It is hard to say what Dutch expression should be used for the word "premises". This is neither a garden, nor a park, nor a field, nor a forest, but a bit of each, or everything together, or nothing of all. It is the area which belongs to the house, as far as the house doesn't cover it, so that the expression "Garden and premises" would be a pleonasm in the Indies. There are only a very few houses with such premises. Some of them contain a forest, a garden or a pasture and remind one of a park. Others are gardens with flowers. Or the entire area is one big lawn. And there even some which have been, although very simply, converted to a macadamised square, which may be less pleasant to see, but it makes the houses cleaner since so many insects are attracted by grass and trees.

Havelaar's premises were very large. Strange as it seems, on one of the sides it could be considered infinite, since it was bounded by a valley which went all the way to the shores of the Tjioedjoeng, the river which goes, in one of its numerous meanders, around Rangkas-Betoeng. It was hard to see where the premises of the Assistant-Resident's house ended and where communal ground started, because the water of the Tjioedjoeng was sometimes far away, while it sometimes filled the valley until it approached Havelaar's house.
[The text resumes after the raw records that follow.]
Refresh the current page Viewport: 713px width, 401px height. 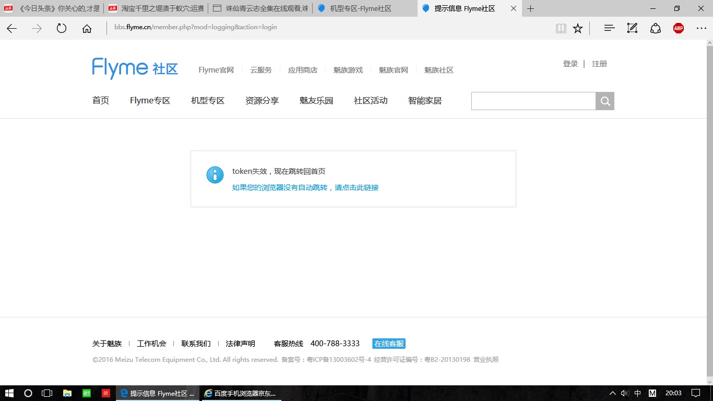(x=61, y=28)
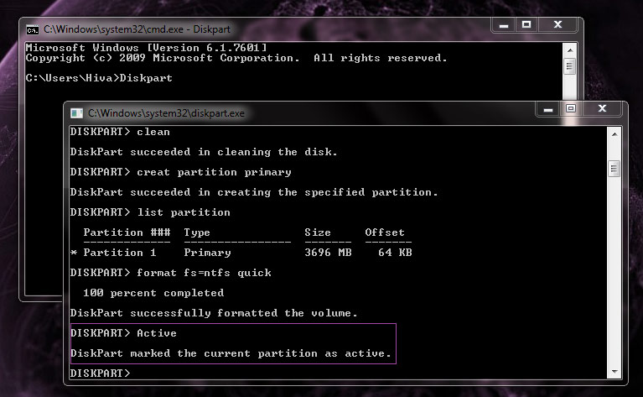Click scroll down arrow in diskpart window
This screenshot has height=397, width=643.
tap(614, 370)
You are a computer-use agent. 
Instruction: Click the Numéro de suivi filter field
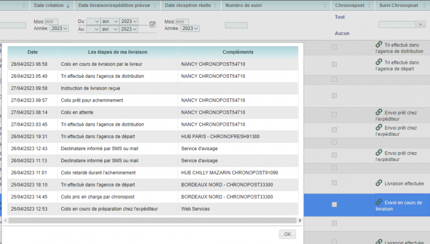(236, 25)
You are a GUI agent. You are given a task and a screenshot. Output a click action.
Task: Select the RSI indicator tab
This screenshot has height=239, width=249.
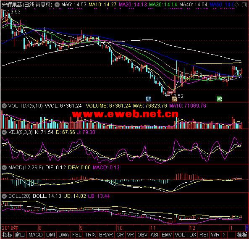tap(204, 235)
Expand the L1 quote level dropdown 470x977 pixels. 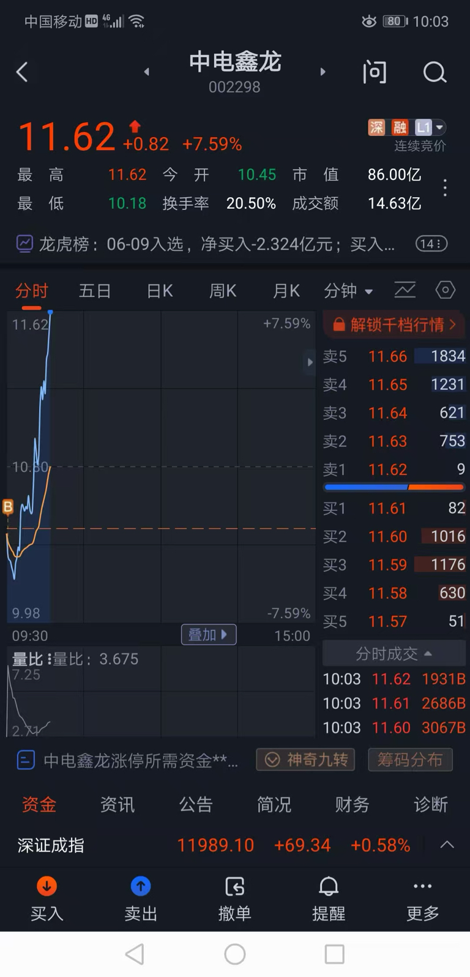430,127
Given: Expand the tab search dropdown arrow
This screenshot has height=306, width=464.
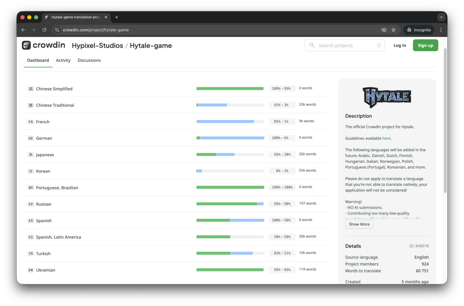Looking at the screenshot, I should click(441, 17).
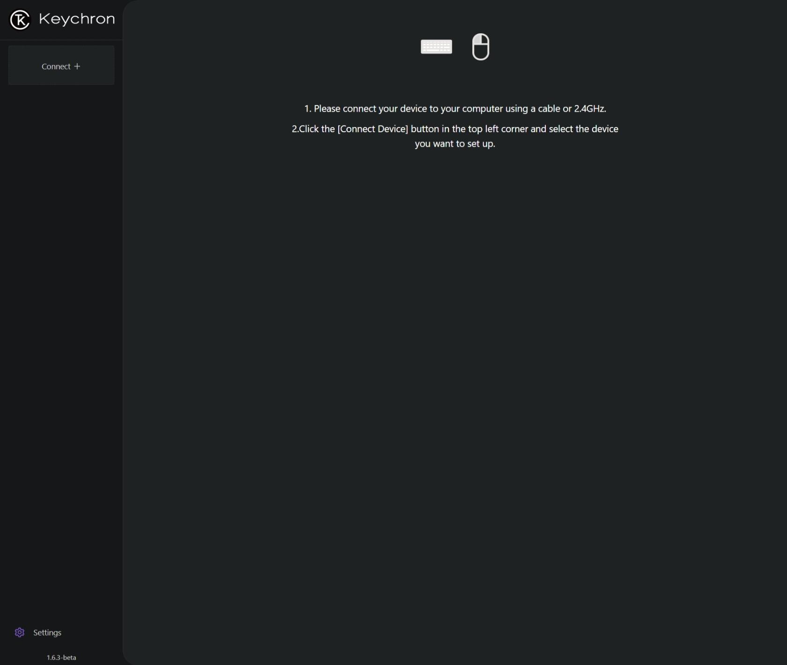Click the Settings text label
787x665 pixels.
coord(47,633)
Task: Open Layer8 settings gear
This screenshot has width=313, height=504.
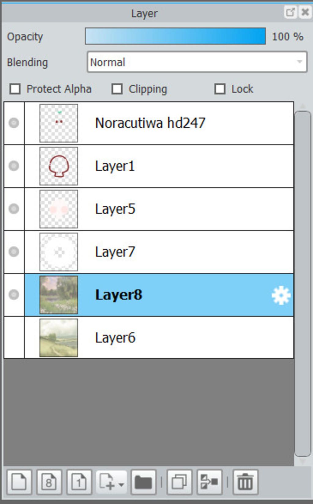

That valley had always been a thorn in the flesh of Mrs Slotering, which is quite understandable. Growth of plants is very fast, anywhere in the Indies, but in that place it was particular abundant because of the silt that remained all the time. Even if the water waxed and waned so fast that that the bushes were torn away, only a little time was needed to restore all that growth which made it so hard to keep the premises clean, even in the neighbourhood of the house. And this was the cause of a lot of trouble, even to someone who was not a house mother. For apart from the many insects, which flew in the evening around the lamp in such great numbers that reading and writing became impossible – a problem in many places in the Indies – there were lots of snakes and other animals in those bushes, and they did not stay in the valley but were also found in the garden beside and behind the house, or on the lawn in front.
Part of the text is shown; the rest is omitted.